Gamston is a village and civil parish four miles south of Retford in the English county of Nottinghamshire. The village lies on the A638 road between Retford and the Markham Moor junction with the A1 and the A57 roads. The population of the civil parish as at the 2011 Census was 246, which increased to 253 in 2021. The River Idle lies to the west of the village.

St Peter's Church is a Grade I listed building. Gamston was home to a rectory in the past, and today forms the name of a lane in the village.

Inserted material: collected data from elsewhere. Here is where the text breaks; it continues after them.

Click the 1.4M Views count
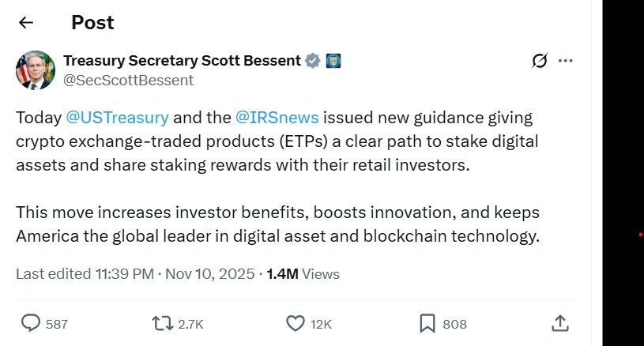[303, 274]
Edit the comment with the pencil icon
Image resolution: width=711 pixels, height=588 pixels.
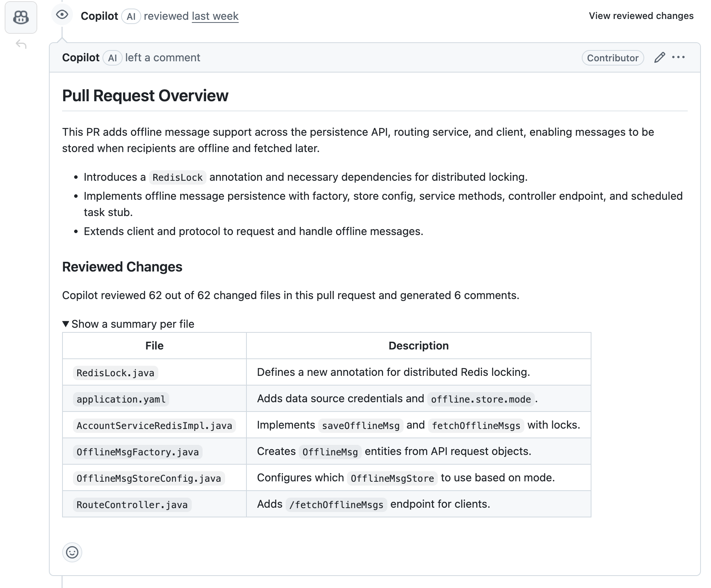tap(659, 58)
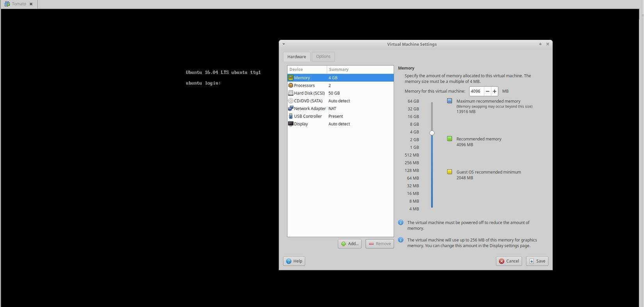Close the Tomato tab
This screenshot has width=644, height=307.
point(31,4)
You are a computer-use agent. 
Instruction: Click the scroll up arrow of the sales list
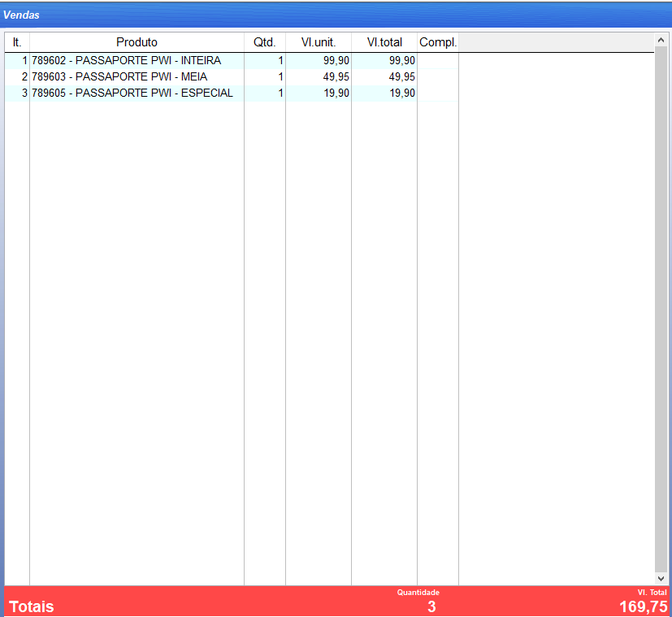661,39
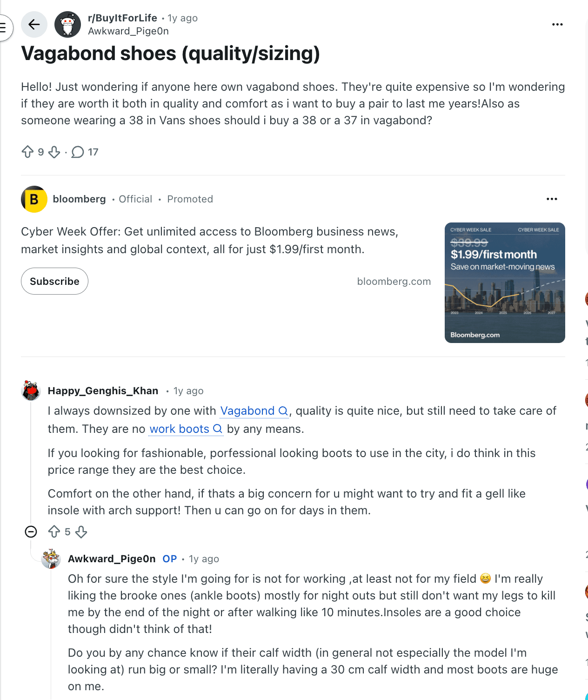Click the search icon beside work boots
Image resolution: width=588 pixels, height=700 pixels.
coord(217,429)
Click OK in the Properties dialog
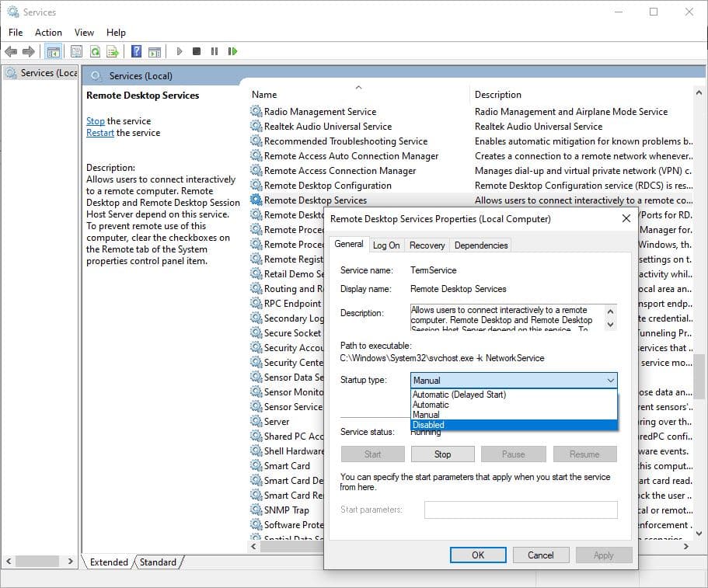The height and width of the screenshot is (588, 708). point(478,555)
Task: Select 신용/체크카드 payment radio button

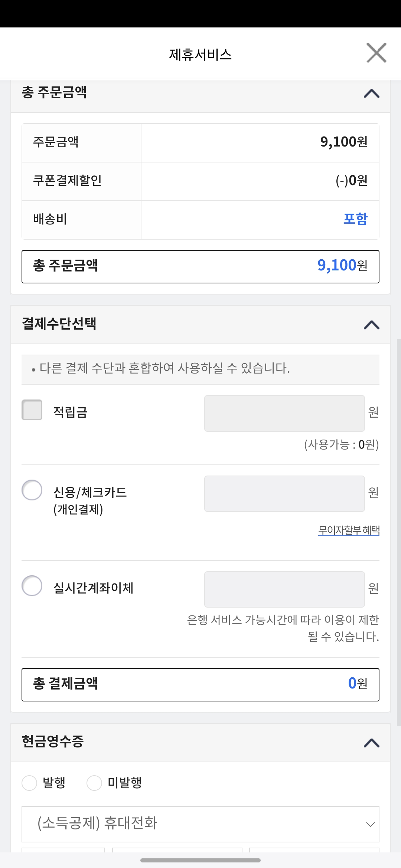Action: point(32,490)

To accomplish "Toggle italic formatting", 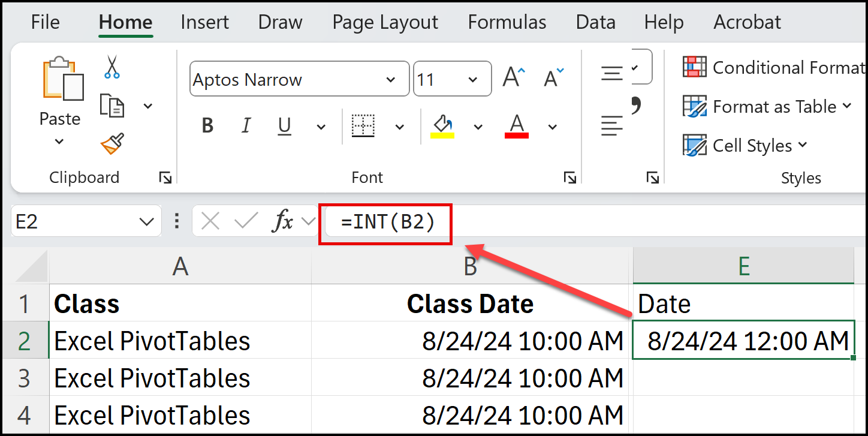I will point(246,127).
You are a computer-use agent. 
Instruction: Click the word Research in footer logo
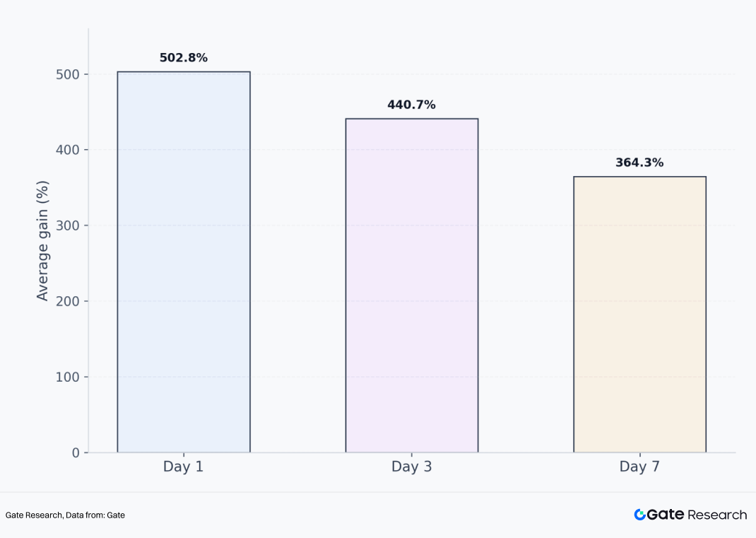click(x=717, y=515)
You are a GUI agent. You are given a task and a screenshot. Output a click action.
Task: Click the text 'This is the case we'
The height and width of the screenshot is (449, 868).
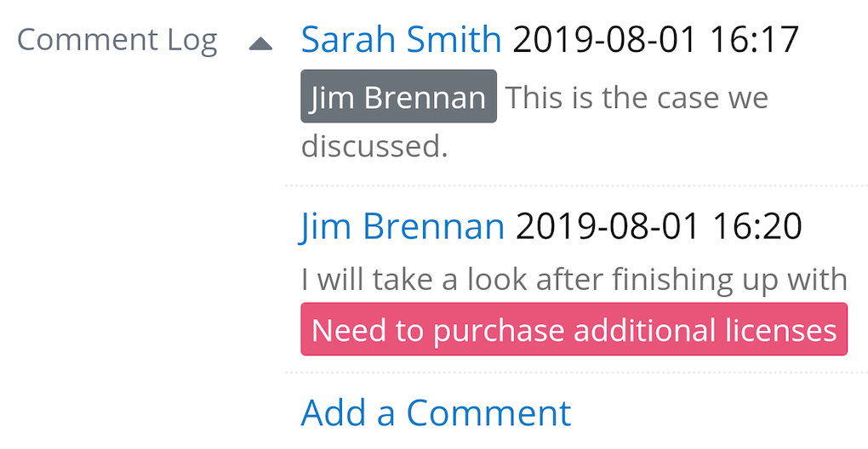[x=637, y=98]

To the east of the village, beyond the East Coast railway line, is Gamston Wood. The ancient parish wood was purchased by the Forestry Commission in 1984 and covers 41 ha. The area has been designated as a Site of Specific Interest.

== Historical Events ==
The village has played a significant role in Baptist history, especially as the baptismal place of the 'Baptist John Wesley', Dan Taylor. A Baptist congregation met in the village from about 1690, at first led by Aaron Jeffrey.

Henry Fynes Clinton (1781–1852), an English classical scholar, chronologist and Member of Parliament was born in Gamston.

== Education ==

The village is home to one school, Gamston Church of England Primary School.

== Retford Gamston Airport ==

Retford Gamston Airport, a former RAF aerodrome, is a small airport based to the west of the village on the B6387 road. The airport is used for small private aircraft as well as the base for several flying schools.